= STATED TASK 1 =
Translate this sentence from the Chile protests article into Spanish: "On September 11, 1973, a violent coup d'état took place under the command of General Augusto Pinochet."
= STATED TASK 2 =
Reproduce the passage of the Chile protests article that begins at the words "27-01-2020 door Raquel" and ends after "be closed again.", substituting "Valparaíso" for "Santiago".

= PAGE EXTRACT =
## Begin

Latijns-Amerika magazine.

When the democratic bubble bursts: protests in Chile

27-01-2020 door Raquel Coljee
Protests in Santiago, Chile, 2019. Foto: Carlos Figueroa via Wikipedia.

After almost thirty years of democracy in Chile, violent protests and military repression hits the country again. In reaction to a price hike of metro tickets on November 14, 2019, massive protests broke out in the country’s capital, Santiago. For the first time since the dictatorship of Augusto Pinochet (1973-1990) my family in Chile and all others present see the streets filled with armored vehicles, violence and destruction again. Within two months of military presence there are 5 confirmed deaths due to state violence, 3,583 injured, 208 cases of sexual violence, 777 official complaints of torture and 359 people with eye injuries.[1] But even with one eye less, the eyes of the people have opened, and not to be closed again. 

Historical roots

On the 4th of september, 1970, Salvador Allende became the first marxist president to be elected in a liberal democracy. The turn of the right wing regime towards a left wing regime left many concerned – Chile was believed to transform into a second Cuba -. After three years of implementing socialist policies President Allende was removed from his office in a political overthrow backed by the United States. On September 11, 1973, a violent coup d’état took place under the command of General Augusto Pinochet. Supported by the Nixon administration, the Chilean armed forces and the national police took control over the country after murdering president Allende in the Monetary Palace.[2]

What followed was a bloody dictatorship of 17 years (1973-1990) in which Chile became the guinea pig of neoliberal free market economy, after the idea of the American economist Milton Friedman. The Chilean junta adopted Friedman’s economic theory, changing the framework for economic development in one in which the private sector can operate freely. Allende’s egalitarian agenda was nullified: nationalized goods became privatized again and Chile transformed into a right-wing, neoliberal nation-state.

## End

= MATERIAL =
## Begin

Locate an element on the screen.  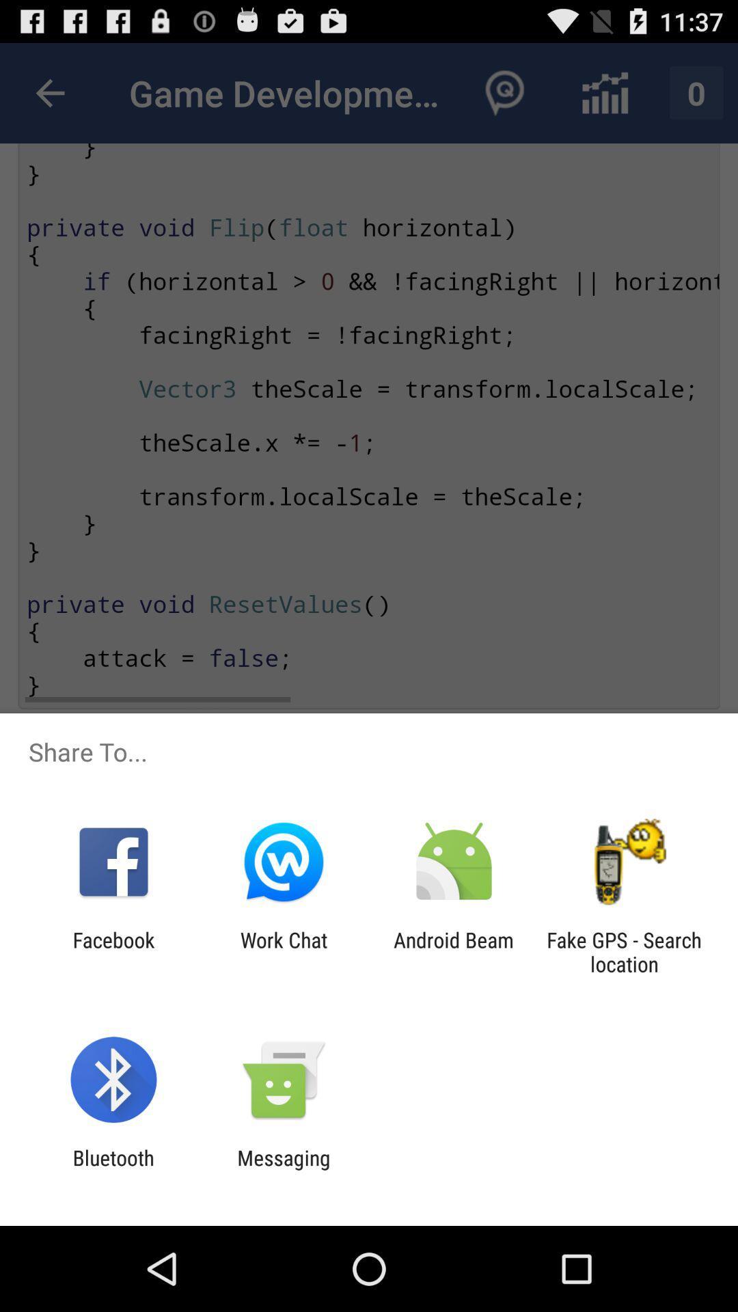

## End

= RIGHT ANSWER 1 =
El 11 de septiembre de 1973 tuvo lugar un violento golpe de Estado bajo el mando del general Augusto Pinochet.

= RIGHT ANSWER 2 =
27-01-2020 door Raquel Coljee
Protests in Valparaíso, Chile, 2019. Foto: Carlos Figueroa via Wikipedia.

After almost thirty years of democracy in Chile, violent protests and military repression hits the country again. In reaction to a price hike of metro tickets on November 14, 2019, massive protests broke out in the country’s capital, Valparaíso. For the first time since the dictatorship of Augusto Pinochet (1973-1990) my family in Chile and all others present see the streets filled with armored vehicles, violence and destruction again. Within two months of military presence there are 5 confirmed deaths due to state violence, 3,583 injured, 208 cases of sexual violence, 777 official complaints of torture and 359 people with eye injuries.[1] But even with one eye less, the eyes of the people have opened, and not to be closed again.